Virtual reality feels cutting-edge. It’s been around in some form since the ’90s (and even before, sort of), but the technology has really started to come into its own in the past few years. There are VR films at Sundance, VR news apps, and, of course, VR video games. So for VR company Sensics, patience has been crucial.

“Virtual reality trade shows used to be half a dozen exhibitors. It was like a club,” says CEO Yuval Boger. Founded in the late ’90s, Sensics is based on technology developed at Johns Hopkins for Honda. When developing a new model, the car company wanted to sit in it and get a feel for its design long before investing in physical prototypes. This led to a 6-million-pixel-per-eye head-mounted display. (Currently, the optimal Oculus Rift resolution is 2,160-by-1,200, or 2.6 million pixels per eye, but computers powering the Rift process about 233 million pixels per second.)

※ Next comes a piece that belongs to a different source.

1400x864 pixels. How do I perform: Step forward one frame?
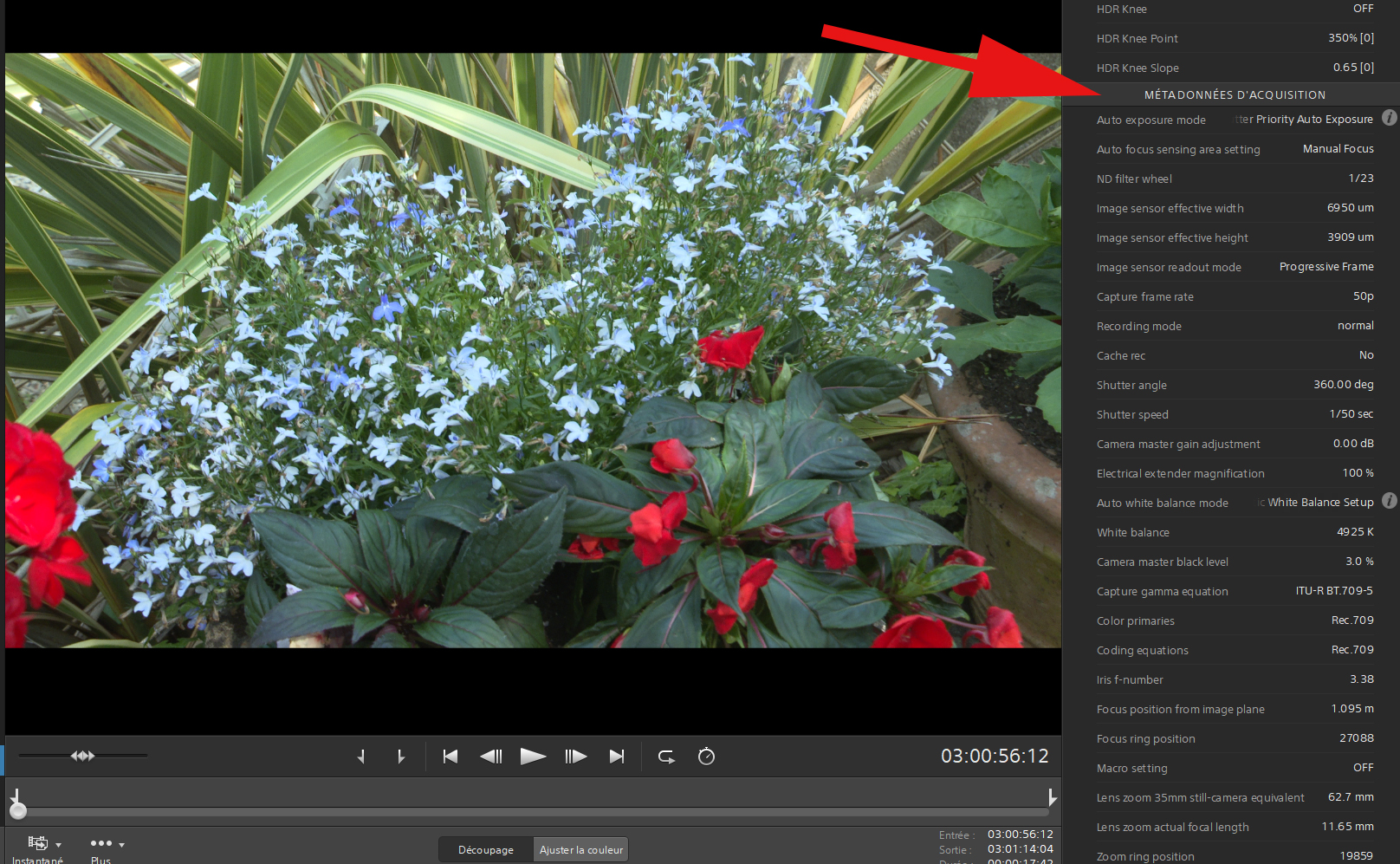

In the early 2000s Sensics didn’t have access to cheap components and processing power like it does now, but for a cost it could deliver much of what consumers are experiencing today. Most clients were big corporations, research organizations, or defense agencies. “I remember standing in front of a mirror practicing saying, ‘These goggles cost $200,000’ without bursting into laughter,” Boger says.

For the past year, Sensics has been working with gaming company Razer on an industry standard for VR called Open-Source Virtual Reality. For $300 (compared to Oculus’ $600), consumers can buy an OSVR Hacker Dev Kit—a headset that connects to “a mid-tier gaming PC and upwards” to deliver VR experiences. OSVR is often compared with Android because it is an open-source standard accepted by 300 partners and growing. The idea is to enable manufacturers to provide VR equipment at a variety of price points and qualities while allowing Internet-connected peripherals, like smart clothing or biometric trackers, to integrate into the VR experience.

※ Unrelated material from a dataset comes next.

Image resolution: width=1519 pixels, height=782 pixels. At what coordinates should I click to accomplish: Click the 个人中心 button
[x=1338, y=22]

“There are going to be more and more sensors connected to the VR experience in 2016,” Boger says. “As a result, people are going to run into, ‘Oh my god, there are no standards for how devices are going to talk to each other.’ But we can say that we are the de-facto standard. Today we support hundreds of devices.”

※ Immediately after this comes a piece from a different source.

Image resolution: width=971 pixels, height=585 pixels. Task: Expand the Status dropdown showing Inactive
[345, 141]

For example, last year Oculus announced that it would stop supporting Mac development. So when Mozilla WebVR (browser-powered virtual reality) approached OSVR about a partnership, it asked about potential Mac compatibility. OSVR couldn’t offer it on the spot but said it would put the challenge out to its open-source community. Within three weeks, developers around the world had volunteered their time to add the functionality Mozilla wanted.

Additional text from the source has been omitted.